"I've had so many bang-bang calls in my career," Bourn said after the Tribe's 1-0 loss at Dodger Stadium. "Now we've got replay and I'm happy about it."
The play in question developed when Bourn grounded a two-out pitch from Haren up the middle, where Los Angeles shortstop Miguel Rojas gloved the ball and fired it to first base. Bourn hit the bag a touch before the throw arrived, but first-base umpire Adrian Johnson called the speedster out.
Bourn immediately spun, looked toward the visitors' dugout at Dodger Stadium and motioned for Indians manager Terry Francona to challenge the ruling. Francona jogged to the field, got the thumbs up from bench-coach Brad Mills and, following a brief review, the ruling on the field was overturned.
At the time, the game was 0-0 and the Indians were hardly thinking about avoiding a no-hitter.
"I thought he was safe," Francona said. "We're just thinking it's a chance to win the game."
With the successful challenge, Cleveland's manager improved to 8-for-18 on challenges this season, but this one ultimately was rendered moot. After Bourn stole second base, putting a pair of runners in scoring position, Indians shortstop Asdrubal Cabrera struck out to end the inning.
"From where I was, I thought he was safe," said Haren, who made 103 pitches in his seven innings but said he would have stayed in the game if the no-hitter had been intact. "I was feeling like I'd have to get the next guy out. But Rojas made a great play not letting the ball get out of the infield."
Bourn said he knew right away he was safe.
"Rarely have I been called safe when I've been out," Bourn said. "It's always been the other way. I kind of just had a feeling for it on that one. I just knew. I felt it when I touched the bag -- I knew I beat the ball. I know it was real bang-bang, but I've had a lot of those. I knew right away that I was safe."
That wound up being the lone hit of the evening for the Indians, who were also held to one hit by Mariners ace Felix Hernandez and closer Fernando Rodney in a 3-0 loss on Sunday in Seattle. It marked the first time in Cleveland franchise history that the club was limited to no more than one hit in consecutive games.

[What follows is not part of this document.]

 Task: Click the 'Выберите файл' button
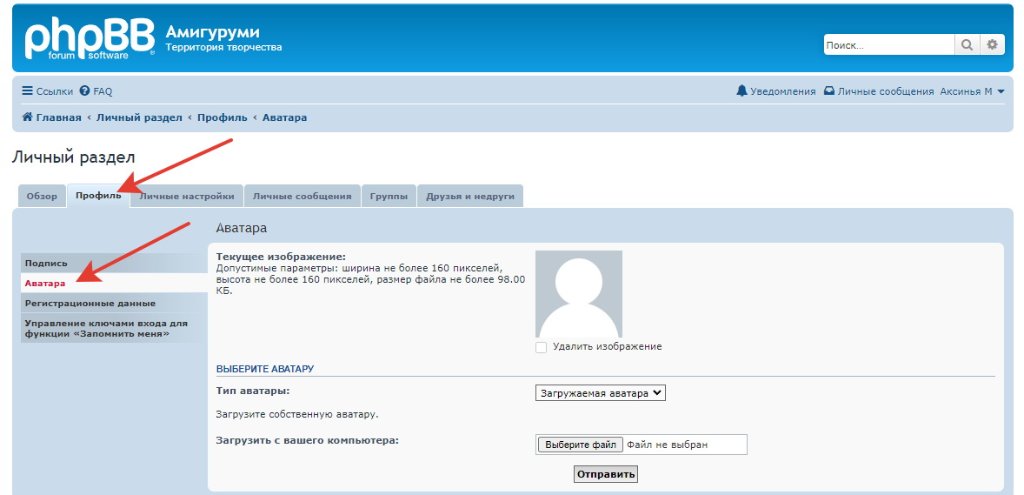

It represented the third such occurrence -- joining the 1996 Tigers and 1917 White Sox -- for an American League team, dating back to at least 1914.
In that sense, the Indians did make history.
Without replay, it might have been a no-hitter.
"Well, I don't know," Bourn said. "Maybe [Dodgers manager Don Mattingly] doesn't pull Haren when he did. It might've been different. I don't know how it would've gone."